EXTRACT:
When it comes to mathematical problem solving, the corresponding view means specifying what the solution to a problem should be, and not how that solution should be achieved. The advantages of this approach are immediately visible. Let us think of a simple mathematical decision problem, such as whether \(27+38=65\) is true. People may apply different algorithms for solving it, but it would be quite strange to claim that all the algorithms are equally representative of human competence. From all the possible algorithms for solving the problem, there must be one (or perhaps more) that is optimal in that it requires the least amount of cognitive processing. As will be seen in the next section, this closely mirrors the computational complexity approach. In studying computational complexity, we are interested in finding optimal algorithms for solving a problem. If we accept the idea that cognitive abilities are (evolutionarily or otherwise) optimized for their tasks, it is understandable to equate the human competence in mathematical problem solving with a computationally optimal problem solving algorithm.

Indeed, in the cognitive domain of mathematical problem solving, I agree that this is how Marr’s focus on the computational level should be interpreted. As explained by Frixione (2001), the computational-level approach allows us to focus on the characteristics of the functions that are proposed as models of particular cognitive tasks:

The relation existing between a computational theory and the algorithmic level can be regarded as the relation between a function (in a mathematical sense) that is computable and a specific algorithm for calculating its values. The aim of a computational theory is to single out a function that models the cognitive phenomenon to be studied. Within the framework of a computational approach, such a function must be effectively computable. However, at the level of the computational theory, no assumption is made about the nature of the algorithms and their implementation. (Frixione 2001, p. 381)

This way, once the function is identified, we can focus on the properties of that function and leave aside considerations on algorithms and their implementation. But when we consider mathematical problems, we are already working within the paradigm of such functions. If we dismiss the algorithmic and implementational levels, we are left with explaining the task of taking a mathematical decision problem as the input and providing the correct answer (yes or no; true or false) as the output. When studying the complexity of this cognitive task, it is understandable to characterize it in terms of the computational complexity of the problem in question. This way, the number of computational steps required to reach a solution is seen as characterizing the complexity of the cognitive task. In the cognitive science literature, this is called problem complexity and it is often considered to be the central variable in the research on mathematical cognition (Ashcraft 1992, 1995; LeFevre et al. 2005).

Generally speaking, this approach is fruitful and reliable. To give an idea why that is the case, let us think of a simple example. It is easy to agree that the task of solving whether \(27+38=65\) is true is cognitively less complex than \(645+472=1117\), even without conducting any experiments. Since the latter sum involves more computational steps—as seen, for example, when calculating the sums with the standard method learned in school—it must be more complex. From the point of view of computational complexity theory, however, the two problems here are in fact instances of the same computational problem; namely, the addition of integers. In complexity theory, as will be seen in the next section, we can study differences in complexity between general mathematical problems. So, for example, we can know that the general problem of finding the best strategy for the game reversi (Othello) is less complex than that of chess (Iwata and Kasai 1994; Fraenkel and Lichtenstein 1981).

GIVEN INFORMATION:
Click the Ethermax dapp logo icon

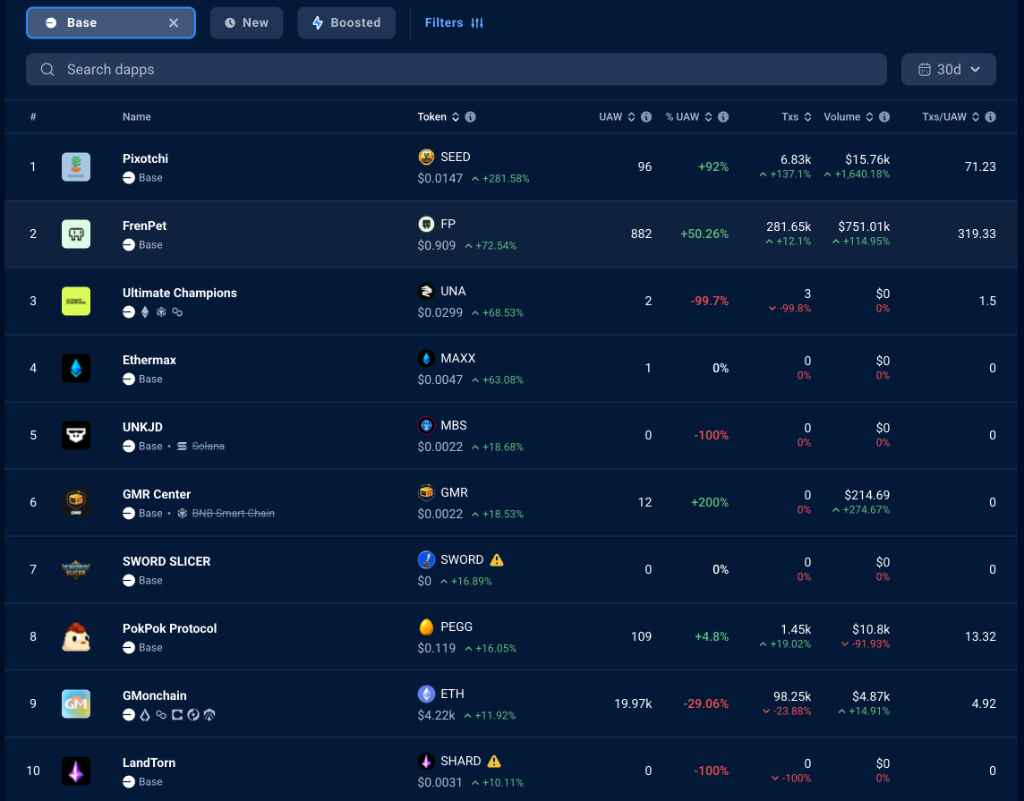76,368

ACTIONS TO TAKE:
1. In the excerpt on mathematical problem solving, what is often considered the central variable in research on mathematical cognition?
2. Extract the passage of the excerpt on mathematical problem solving from "The relation existing" to "(Frixione 2001, p. 381)" word for word.
The data are not required for any of the work here.

TASK-BY-TASK SOLUTIONS:
1. Problem complexity.

2.
The relation existing between a computational theory and the algorithmic level can be regarded as the relation between a function (in a mathematical sense) that is computable and a specific algorithm for calculating its values. The aim of a computational theory is to single out a function that models the cognitive phenomenon to be studied. Within the framework of a computational approach, such a function must be effectively computable. However, at the level of the computational theory, no assumption is made about the nature of the algorithms and their implementation. (Frixione 2001, p. 381)